The two companies recently conducted a successful delivery test-run in front of New Zealand’s Civil Aviation Authority and the country’s transport minister, Simon Bridges. Flirtey has conducted similar tests in the US—delivering Slurpees and snacks for 7-Eleven and medical supplies for hospitals—but it’s unclear if the company will be able to start operating in the US when regulations for commercial drones go into effect later this month.
This isn’t the first time Domino’s has experimented with drone delivery—there have similar advertising stunts in the UK and Greece—but it appears to be the company’s first step toward making the option available to regular customers. Flirtey CEO Matt Sweeny told Quartz this would be the ”first commercial drone delivery service in the world.”

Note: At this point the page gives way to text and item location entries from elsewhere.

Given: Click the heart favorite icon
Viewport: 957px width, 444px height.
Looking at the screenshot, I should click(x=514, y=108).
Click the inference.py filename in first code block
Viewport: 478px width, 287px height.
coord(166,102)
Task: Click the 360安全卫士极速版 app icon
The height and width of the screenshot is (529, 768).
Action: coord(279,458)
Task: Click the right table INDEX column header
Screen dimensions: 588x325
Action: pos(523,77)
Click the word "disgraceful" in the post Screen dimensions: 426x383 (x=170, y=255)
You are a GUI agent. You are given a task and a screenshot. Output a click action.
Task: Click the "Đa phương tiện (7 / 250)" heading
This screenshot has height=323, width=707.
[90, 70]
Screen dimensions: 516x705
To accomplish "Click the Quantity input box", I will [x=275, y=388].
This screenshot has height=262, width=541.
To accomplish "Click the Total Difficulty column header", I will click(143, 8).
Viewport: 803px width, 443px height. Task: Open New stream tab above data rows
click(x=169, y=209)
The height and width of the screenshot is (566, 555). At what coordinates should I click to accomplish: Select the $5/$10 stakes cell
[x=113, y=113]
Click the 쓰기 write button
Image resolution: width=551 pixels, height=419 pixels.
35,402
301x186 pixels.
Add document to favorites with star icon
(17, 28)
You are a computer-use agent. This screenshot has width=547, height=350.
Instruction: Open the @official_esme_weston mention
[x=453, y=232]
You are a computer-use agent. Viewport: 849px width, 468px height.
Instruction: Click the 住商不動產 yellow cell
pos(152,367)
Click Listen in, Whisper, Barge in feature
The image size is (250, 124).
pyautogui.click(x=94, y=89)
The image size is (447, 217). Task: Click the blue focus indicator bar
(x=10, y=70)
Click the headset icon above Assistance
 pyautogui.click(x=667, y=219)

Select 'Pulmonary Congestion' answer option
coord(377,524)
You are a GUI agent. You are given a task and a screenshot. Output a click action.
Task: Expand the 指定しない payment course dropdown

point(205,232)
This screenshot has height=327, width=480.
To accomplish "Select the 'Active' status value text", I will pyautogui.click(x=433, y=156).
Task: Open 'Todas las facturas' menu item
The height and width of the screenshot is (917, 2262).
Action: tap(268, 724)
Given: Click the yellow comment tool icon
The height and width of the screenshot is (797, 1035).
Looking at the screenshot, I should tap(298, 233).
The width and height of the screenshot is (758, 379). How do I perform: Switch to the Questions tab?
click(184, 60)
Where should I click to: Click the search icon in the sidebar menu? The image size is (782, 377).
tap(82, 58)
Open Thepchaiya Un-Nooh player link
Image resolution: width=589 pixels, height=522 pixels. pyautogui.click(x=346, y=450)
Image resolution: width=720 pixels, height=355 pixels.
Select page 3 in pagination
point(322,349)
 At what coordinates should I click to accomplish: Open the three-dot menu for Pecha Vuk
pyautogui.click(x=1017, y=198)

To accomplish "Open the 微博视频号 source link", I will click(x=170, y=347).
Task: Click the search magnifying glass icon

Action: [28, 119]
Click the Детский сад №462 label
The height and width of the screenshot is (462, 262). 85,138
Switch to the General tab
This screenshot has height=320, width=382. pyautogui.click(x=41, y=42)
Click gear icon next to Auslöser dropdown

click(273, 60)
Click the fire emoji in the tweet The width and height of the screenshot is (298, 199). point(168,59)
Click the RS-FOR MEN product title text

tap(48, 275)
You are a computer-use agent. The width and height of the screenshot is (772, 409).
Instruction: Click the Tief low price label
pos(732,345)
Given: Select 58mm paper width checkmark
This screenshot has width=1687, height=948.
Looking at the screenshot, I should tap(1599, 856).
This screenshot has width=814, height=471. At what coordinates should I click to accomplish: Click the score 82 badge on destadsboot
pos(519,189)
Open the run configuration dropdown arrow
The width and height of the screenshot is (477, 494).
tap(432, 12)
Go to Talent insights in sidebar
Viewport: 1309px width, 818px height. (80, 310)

Domino’s is looking at a variety of robotic methods to outsource human delivery: It recently showed off a test it’s conducting to deliver pizzas with autonomous robots in Australia. Combine that with ordering a pizza through the company’s app, and a pizza-making robot, and there may come a point very soon when no humans are required to make a pizza and bring it to you.
Perhaps with robots like these, Domino’s will finally be able to guarantee deliveries in 30 minutes or less again—at least until robots take all of our jobs and we can’t afford pizzas anymore.